Monday, October 26, 2009

Second Avatar

Here is a video of the second session of "Avatar Dvadas"... it is quite something, I think you will all agree. The first twenty minutes are a performance by Fong Naam of a traditional piece from the Ayuthaya Period (i.e. it's about 300-400 years old) but the music starts to mutate into something really strange with the addition of the Babylonian names of the stars in Libra and four new methods of making sound: shovelling, stamping, shaking, and sweeping....

Next month, a science fiction opera to celebrate the rising of Scorpio ... since so many giant scorpions routinely attack the earth....

Monday, October 12, 2009

By Request, That Hideous Speech


I been asked to post the speech I gave the other day at the Oxford and Cambridge dinner. As you may know, these speeches are generally the highlight of these dinners, but as the dinner was a disaster, with very little wit and much pedantry and illiteracy displayed, by the time my speech arrived, an hour after it was scheduled, I could have given a reading of the menu and the audience would have died laughing...

THE SPEECH
Your Excellencies and your not-so-excellencies:

Being invited to give the toast at our annual Oxford and Cambridge dinner is a once-in-a-lifetime honour.

Being invited to do so twice, therefore, must either be considered a twice-in-a-lifetime honour, or a catastrophic lapse in judgment by the organizers.

Undoubtedly they have forgotten that my last speech was about farting.

Be that as it may, one cannot cross the same river twice, though it is possible to visit the same toilet many times in one’s life. I shall therefore try to choose a more elevated theme for tonight’s toast to that august institution so eloquently characterized by the Black Adder as “a dump.”

I want to talk about what makes the Oxonian world-view so special, and why Oxford might even be considered to have made a few minor contributions to our world.

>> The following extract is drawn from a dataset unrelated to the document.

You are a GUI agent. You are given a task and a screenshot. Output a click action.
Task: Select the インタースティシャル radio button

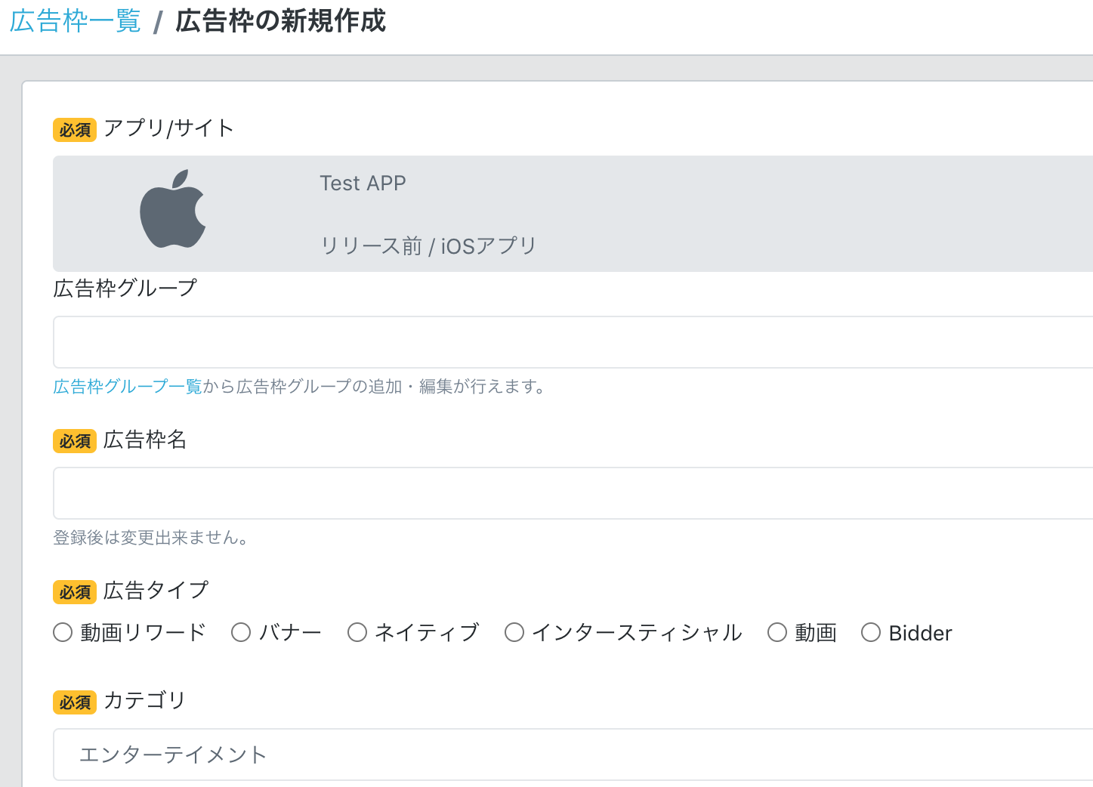[x=514, y=632]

I am uniquely qualified to pontificate about Oxford because I took up residence at Worcester College at the age of eighteen …. months. Though I was there for three years, I am not bitter that they didn’t give me my D Phil. Nevertheless, it does point out one of the major differences in world view between the two universities. So let me talk, today, about those world views, and about why Oxford might, be some, be considered even more brilliant than its younger sister.

Let’s not stray too far from home, though. Some other night, I would love to talk about how brilliant Oxonians like Tolkien managed to invent entire languages out of thin air, whilst it was all a benighted Cantabrigian like Michael Ventris could do to decipher a few clay tablets in a language that had been around for three thousand years.

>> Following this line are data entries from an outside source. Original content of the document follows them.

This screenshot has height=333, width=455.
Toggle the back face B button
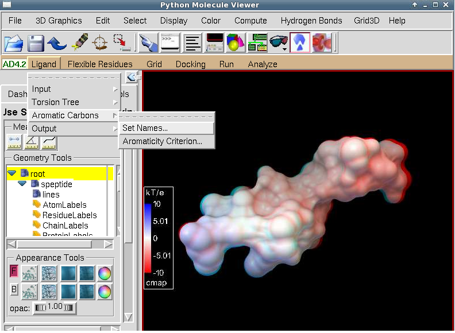[x=14, y=290]
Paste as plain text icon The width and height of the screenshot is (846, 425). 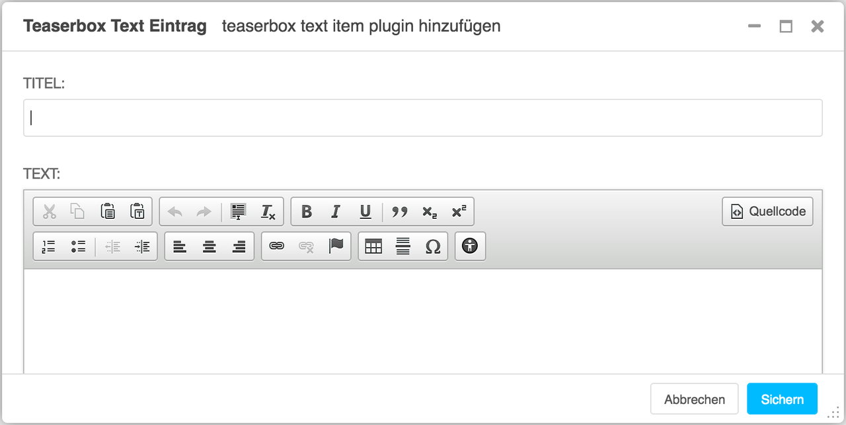137,212
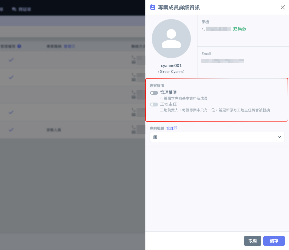Click the default avatar placeholder image
289x250 pixels.
[x=171, y=39]
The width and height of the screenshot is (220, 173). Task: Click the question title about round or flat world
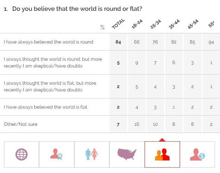[77, 8]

I would love to discuss the Oxford Movement, only I’ve promised to stay away from bodily functions tonight.

Instead, I would like to talk about the person who is, in my view, the crème de la crème of the Oxonian sensibility. I am referring of course to my childhood friend, the Lord High Governor of Bangkok.

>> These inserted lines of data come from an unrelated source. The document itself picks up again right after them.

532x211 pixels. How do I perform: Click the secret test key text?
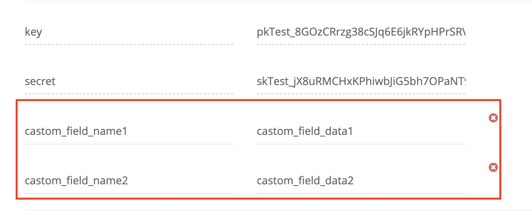[x=361, y=82]
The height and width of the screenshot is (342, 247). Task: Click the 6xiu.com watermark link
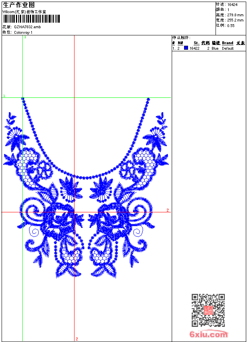[x=209, y=334]
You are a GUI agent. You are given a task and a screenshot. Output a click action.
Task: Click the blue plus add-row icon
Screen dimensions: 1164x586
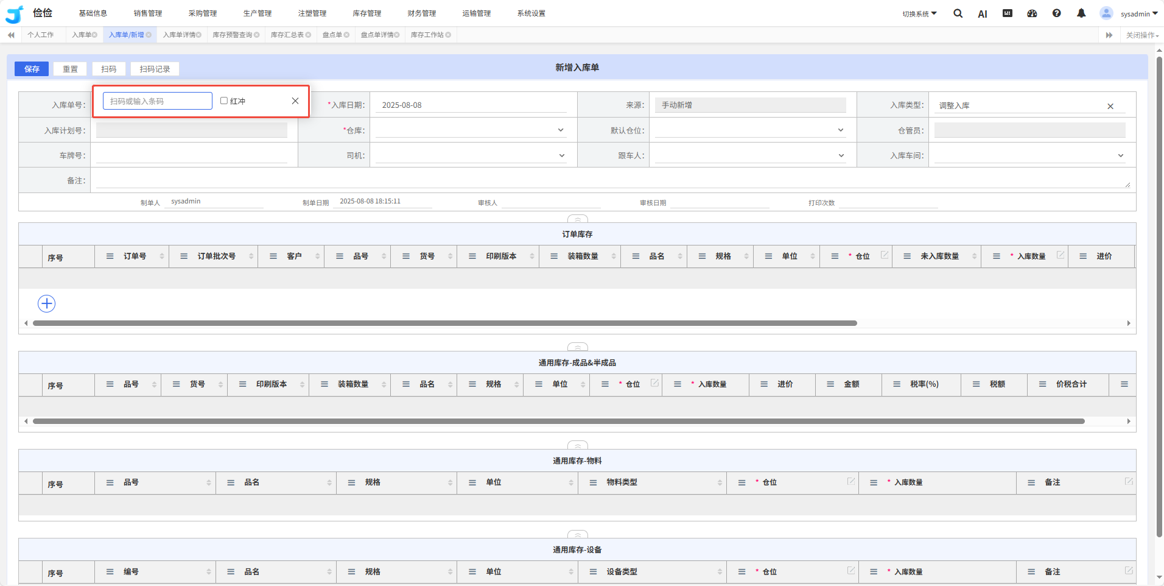click(47, 303)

Sukhumband has spent the last thirty-odd years (some of them very odd indeed) regaling people with his tales about me. But all things comes to those who wait and finally, I have been given this forum to give the Cambridge viewpoint, which, unlike that of Oxford, will be quite untrammeled by such inconveniences as factual accuracy.
M.R. Sukhumband tells a tale of how we were all spending a holiday somewhere in the country. All the young people were outside doing all the things that proper upper-class teenagers do: playing croquet, raping the peasants and so on. He noticed that I was nowhere to be found, and, following the sound of laughter, tracked me down to an armchair where I was deeply ensconced in a big fat book, laughing my head off all by myself. Sukhumband tells us that, wanting desperately to find out what could be causing a brilliant mind such as mine to turn into a solitary hyena, he crept across to the couch and saw that this was actually the full score of Mozart’s Cosi fan tutte.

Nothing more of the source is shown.